From a competitive standpoint, the move intensifies the race to industrialize ERP with AI. Rival Ericsson has also been modernizing its SAP footprint, while other large manufacturers like Siemens and Bosch are deeply invested in SAP cloud projects. The combination of Azure and RISE with SAP could become the de facto standard for large enterprises that want both the functional depth of SAP and the broad AI ecosystem of Microsoft, effectively creating a moat around the duo’s joint offering.

Despite the promise, such a massive migration is not without risk. Legacy interfaces, third-party add-ons, and deeply embedded customizations can delay go-lives and frustrate business users. Nokia will need strong executive sponsorship and rigorous testing. The company’s decision to pursue a phased approach—confirmed by sources close to the project—mitigates some of that risk, starting with finance and moving through supply chain and manufacturing over a two-year period. Early adopters often face performance hiccups during cutover, but Azure’s dedicated SAP-certified Mv2 and Ebsv5 virtual machines, along with Azure NetApp Files for storage, are designed to handle the extreme I/O demands of a giant like Nokia.

Looking further ahead, Nokia and Microsoft have hinted at co-innovation beyond the initial RISE deployment. Nokia’s private wireless networks and industrial IoT platform, combined with Azure’s edge-to-cloud capabilities, could lead to novel scenarios where factory-floor sensors trigger real-time SAP production orders, automatically reserving raw materials via Azure-powered AI. This convergence of operational technology and ERP is the holy grail for Industry 4.0, and the partnership lays the groundwork to explore it.

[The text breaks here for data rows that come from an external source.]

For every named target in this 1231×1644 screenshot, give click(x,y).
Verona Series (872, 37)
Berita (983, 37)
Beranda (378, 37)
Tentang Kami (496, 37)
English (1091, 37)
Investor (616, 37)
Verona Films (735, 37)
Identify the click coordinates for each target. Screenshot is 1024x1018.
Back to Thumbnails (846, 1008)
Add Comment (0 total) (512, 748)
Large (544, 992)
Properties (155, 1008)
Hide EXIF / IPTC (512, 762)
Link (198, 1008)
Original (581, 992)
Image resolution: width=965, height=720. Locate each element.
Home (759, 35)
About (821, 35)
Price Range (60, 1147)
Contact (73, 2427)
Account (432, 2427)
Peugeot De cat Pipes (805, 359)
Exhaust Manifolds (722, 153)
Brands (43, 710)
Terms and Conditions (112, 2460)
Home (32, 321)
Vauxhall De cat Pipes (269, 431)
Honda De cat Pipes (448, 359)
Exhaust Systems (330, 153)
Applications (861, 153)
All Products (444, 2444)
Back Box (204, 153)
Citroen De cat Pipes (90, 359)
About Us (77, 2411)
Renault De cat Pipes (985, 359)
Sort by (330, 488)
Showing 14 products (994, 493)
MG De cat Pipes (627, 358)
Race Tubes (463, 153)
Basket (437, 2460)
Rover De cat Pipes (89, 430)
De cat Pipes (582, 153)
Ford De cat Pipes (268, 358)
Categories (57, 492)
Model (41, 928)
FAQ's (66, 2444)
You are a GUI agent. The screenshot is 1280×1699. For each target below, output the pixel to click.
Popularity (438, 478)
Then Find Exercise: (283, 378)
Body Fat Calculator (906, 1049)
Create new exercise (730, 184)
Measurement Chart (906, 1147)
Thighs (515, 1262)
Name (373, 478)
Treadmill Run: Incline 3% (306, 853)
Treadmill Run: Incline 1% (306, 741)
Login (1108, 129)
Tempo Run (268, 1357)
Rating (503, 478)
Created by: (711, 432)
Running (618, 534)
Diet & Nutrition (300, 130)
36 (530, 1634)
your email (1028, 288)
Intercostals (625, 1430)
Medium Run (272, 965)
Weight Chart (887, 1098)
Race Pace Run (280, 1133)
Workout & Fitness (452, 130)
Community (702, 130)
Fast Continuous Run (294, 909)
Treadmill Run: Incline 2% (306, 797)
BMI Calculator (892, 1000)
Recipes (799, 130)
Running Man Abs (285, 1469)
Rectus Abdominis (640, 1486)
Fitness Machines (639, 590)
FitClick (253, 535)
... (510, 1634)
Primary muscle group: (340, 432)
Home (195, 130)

The deal also cements 2026 as a watershed year for enterprise AI adoption on Azure. Microsoft has been aggressively embedding Copilot and Azure AI services across business applications, and SAP is doing the same with Joule. By turbocharging Nokia’s SAP landscape with Azure’s AI scale, the companies are demonstrating that the much-hyped generative AI revolution is finally landing in the most conservative corner of enterprise IT—the back office.

Nokia’s SAP transformation is more than a cloud migration; it is a strategic pivot toward an autonomous enterprise. With Azure as the compute fabric and RISE with SAP as the business process engine, Nokia is constructing a digital backbone that can sense, predict, and act on business events in near real time. For the millions of enterprises still running SAP ECC on aging infrastructure, the message is clear: the path to ERP AI runs through RISE, and the fast lane is paved by Microsoft Azure.